WHAT IS NEEDED >>
Reproduce every one of the records below word for word, with no changes.

(AVAILABLE DATA)

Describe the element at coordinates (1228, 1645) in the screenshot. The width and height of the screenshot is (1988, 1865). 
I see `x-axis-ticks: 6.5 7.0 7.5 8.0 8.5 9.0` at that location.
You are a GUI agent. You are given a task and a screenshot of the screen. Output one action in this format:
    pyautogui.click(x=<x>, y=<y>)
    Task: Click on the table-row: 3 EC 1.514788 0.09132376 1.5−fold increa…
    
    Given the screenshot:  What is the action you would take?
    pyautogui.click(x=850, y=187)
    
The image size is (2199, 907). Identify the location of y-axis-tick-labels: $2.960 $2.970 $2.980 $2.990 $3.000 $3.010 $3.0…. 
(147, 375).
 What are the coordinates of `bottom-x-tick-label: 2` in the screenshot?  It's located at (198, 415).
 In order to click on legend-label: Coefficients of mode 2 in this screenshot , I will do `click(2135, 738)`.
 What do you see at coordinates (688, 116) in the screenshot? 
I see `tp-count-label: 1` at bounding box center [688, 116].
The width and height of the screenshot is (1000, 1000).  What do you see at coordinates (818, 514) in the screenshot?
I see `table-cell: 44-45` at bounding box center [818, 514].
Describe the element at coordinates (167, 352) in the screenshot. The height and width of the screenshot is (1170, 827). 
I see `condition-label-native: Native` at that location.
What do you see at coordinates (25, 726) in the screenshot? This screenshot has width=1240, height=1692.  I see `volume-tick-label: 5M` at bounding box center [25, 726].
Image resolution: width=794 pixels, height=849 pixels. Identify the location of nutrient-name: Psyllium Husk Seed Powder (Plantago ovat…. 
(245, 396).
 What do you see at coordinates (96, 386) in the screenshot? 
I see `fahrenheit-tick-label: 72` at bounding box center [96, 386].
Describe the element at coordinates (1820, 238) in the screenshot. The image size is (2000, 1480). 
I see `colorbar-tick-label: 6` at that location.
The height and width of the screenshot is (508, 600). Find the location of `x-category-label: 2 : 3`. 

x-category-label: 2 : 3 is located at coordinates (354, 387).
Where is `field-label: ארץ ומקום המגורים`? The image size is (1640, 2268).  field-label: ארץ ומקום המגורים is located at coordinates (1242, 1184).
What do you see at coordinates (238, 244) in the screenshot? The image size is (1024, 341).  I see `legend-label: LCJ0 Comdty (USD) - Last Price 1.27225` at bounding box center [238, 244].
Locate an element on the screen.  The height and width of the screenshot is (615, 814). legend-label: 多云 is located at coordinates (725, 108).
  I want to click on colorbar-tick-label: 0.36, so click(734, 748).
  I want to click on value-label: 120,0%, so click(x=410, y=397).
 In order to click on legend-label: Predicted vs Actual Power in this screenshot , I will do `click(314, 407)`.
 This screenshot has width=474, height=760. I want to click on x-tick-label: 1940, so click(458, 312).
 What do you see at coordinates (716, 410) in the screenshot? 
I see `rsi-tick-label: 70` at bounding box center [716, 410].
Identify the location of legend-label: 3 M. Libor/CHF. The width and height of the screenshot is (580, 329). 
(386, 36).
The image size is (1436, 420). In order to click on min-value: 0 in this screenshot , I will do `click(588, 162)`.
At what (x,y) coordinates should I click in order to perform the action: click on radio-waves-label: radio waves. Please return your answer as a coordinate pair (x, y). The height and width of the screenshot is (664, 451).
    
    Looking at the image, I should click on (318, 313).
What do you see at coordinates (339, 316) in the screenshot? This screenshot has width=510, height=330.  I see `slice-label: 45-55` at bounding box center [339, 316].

(End AVAILABLE DATA)

RESPONSE FOR THIS EXERCISE >>
Describe the element at coordinates (1228, 1645) in the screenshot. The width and height of the screenshot is (1988, 1865). 
I see `x-axis-ticks: 6.5 7.0 7.5 8.0 8.5 9.0` at that location.
You are a GUI agent. You are given a task and a screenshot of the screen. Output one action in this format:
    pyautogui.click(x=<x>, y=<y>)
    Task: Click on the table-row: 3 EC 1.514788 0.09132376 1.5−fold increa…
    
    Given the screenshot:  What is the action you would take?
    pyautogui.click(x=850, y=187)
    
The image size is (2199, 907). Identify the location of y-axis-tick-labels: $2.960 $2.970 $2.980 $2.990 $3.000 $3.010 $3.0…. 
(147, 375).
 What are the coordinates of `bottom-x-tick-label: 2` in the screenshot?  It's located at (198, 415).
 In order to click on legend-label: Coefficients of mode 2 in this screenshot , I will do `click(2135, 738)`.
 What do you see at coordinates (688, 116) in the screenshot? 
I see `tp-count-label: 1` at bounding box center [688, 116].
The width and height of the screenshot is (1000, 1000).  What do you see at coordinates (818, 514) in the screenshot?
I see `table-cell: 44-45` at bounding box center [818, 514].
Describe the element at coordinates (167, 352) in the screenshot. The height and width of the screenshot is (1170, 827). 
I see `condition-label-native: Native` at that location.
What do you see at coordinates (25, 726) in the screenshot? This screenshot has width=1240, height=1692.  I see `volume-tick-label: 5M` at bounding box center [25, 726].
Image resolution: width=794 pixels, height=849 pixels. Identify the location of nutrient-name: Psyllium Husk Seed Powder (Plantago ovat…. 
(245, 396).
 What do you see at coordinates (96, 386) in the screenshot? 
I see `fahrenheit-tick-label: 72` at bounding box center [96, 386].
Describe the element at coordinates (1820, 238) in the screenshot. The image size is (2000, 1480). 
I see `colorbar-tick-label: 6` at that location.
The height and width of the screenshot is (508, 600). Find the location of `x-category-label: 2 : 3`. 

x-category-label: 2 : 3 is located at coordinates (354, 387).
Where is `field-label: ארץ ומקום המגורים`? The image size is (1640, 2268).  field-label: ארץ ומקום המגורים is located at coordinates (1242, 1184).
What do you see at coordinates (238, 244) in the screenshot? The image size is (1024, 341).  I see `legend-label: LCJ0 Comdty (USD) - Last Price 1.27225` at bounding box center [238, 244].
Locate an element on the screen.  The height and width of the screenshot is (615, 814). legend-label: 多云 is located at coordinates (725, 108).
  I want to click on colorbar-tick-label: 0.36, so click(734, 748).
  I want to click on value-label: 120,0%, so click(x=410, y=397).
 In order to click on legend-label: Predicted vs Actual Power in this screenshot , I will do `click(314, 407)`.
 This screenshot has width=474, height=760. I want to click on x-tick-label: 1940, so click(458, 312).
 What do you see at coordinates (716, 410) in the screenshot? 
I see `rsi-tick-label: 70` at bounding box center [716, 410].
Identify the location of legend-label: 3 M. Libor/CHF. The width and height of the screenshot is (580, 329). 
(386, 36).
The image size is (1436, 420). In order to click on min-value: 0 in this screenshot , I will do `click(588, 162)`.
At what (x,y) coordinates should I click in order to perform the action: click on radio-waves-label: radio waves. Please return your answer as a coordinate pair (x, y). The height and width of the screenshot is (664, 451).
    
    Looking at the image, I should click on (318, 313).
What do you see at coordinates (339, 316) in the screenshot? This screenshot has width=510, height=330.  I see `slice-label: 45-55` at bounding box center [339, 316].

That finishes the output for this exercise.